## [ASSIGNMENT]
In the records below, please retype word for word every line from the one containing "Task: Click the event log scrollbar thumb" through the final one, both included, and nothing else.
(EXERCISE INPUT begins)
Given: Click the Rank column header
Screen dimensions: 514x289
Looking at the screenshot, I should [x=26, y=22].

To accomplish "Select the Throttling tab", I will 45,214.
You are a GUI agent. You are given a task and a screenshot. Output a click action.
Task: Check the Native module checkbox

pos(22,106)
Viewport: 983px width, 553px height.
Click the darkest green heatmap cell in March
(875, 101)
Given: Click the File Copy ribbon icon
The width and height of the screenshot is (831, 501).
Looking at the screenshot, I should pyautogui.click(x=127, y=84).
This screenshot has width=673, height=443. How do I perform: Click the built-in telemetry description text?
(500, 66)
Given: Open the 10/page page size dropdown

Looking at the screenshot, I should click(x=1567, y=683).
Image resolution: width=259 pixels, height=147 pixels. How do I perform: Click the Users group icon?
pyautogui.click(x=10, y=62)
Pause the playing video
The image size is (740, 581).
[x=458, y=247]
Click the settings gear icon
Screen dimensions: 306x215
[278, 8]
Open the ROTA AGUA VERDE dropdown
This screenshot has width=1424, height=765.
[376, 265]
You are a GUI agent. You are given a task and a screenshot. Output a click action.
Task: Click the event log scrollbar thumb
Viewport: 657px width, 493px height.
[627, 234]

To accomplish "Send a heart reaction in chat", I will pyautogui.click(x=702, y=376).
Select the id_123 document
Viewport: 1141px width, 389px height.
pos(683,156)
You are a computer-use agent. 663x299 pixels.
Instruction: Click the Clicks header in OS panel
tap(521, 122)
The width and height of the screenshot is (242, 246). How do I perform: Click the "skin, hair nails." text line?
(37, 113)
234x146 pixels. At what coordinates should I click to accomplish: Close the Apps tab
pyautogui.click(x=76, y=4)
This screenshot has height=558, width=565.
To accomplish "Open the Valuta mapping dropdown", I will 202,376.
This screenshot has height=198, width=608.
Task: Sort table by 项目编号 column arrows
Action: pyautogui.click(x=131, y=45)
(EXERCISE INPUT ends)
## [WRITTEN SOLUTION]
Task: Click the event log scrollbar thumb
Viewport: 657px width, 493px height.
[627, 234]

To accomplish "Send a heart reaction in chat", I will pyautogui.click(x=702, y=376).
Select the id_123 document
Viewport: 1141px width, 389px height.
pos(683,156)
You are a computer-use agent. 663x299 pixels.
Instruction: Click the Clicks header in OS panel
tap(521, 122)
The width and height of the screenshot is (242, 246). How do I perform: Click the "skin, hair nails." text line?
(37, 113)
234x146 pixels. At what coordinates should I click to accomplish: Close the Apps tab
pyautogui.click(x=76, y=4)
This screenshot has height=558, width=565.
To accomplish "Open the Valuta mapping dropdown", I will 202,376.
This screenshot has height=198, width=608.
Task: Sort table by 项目编号 column arrows
Action: pyautogui.click(x=131, y=45)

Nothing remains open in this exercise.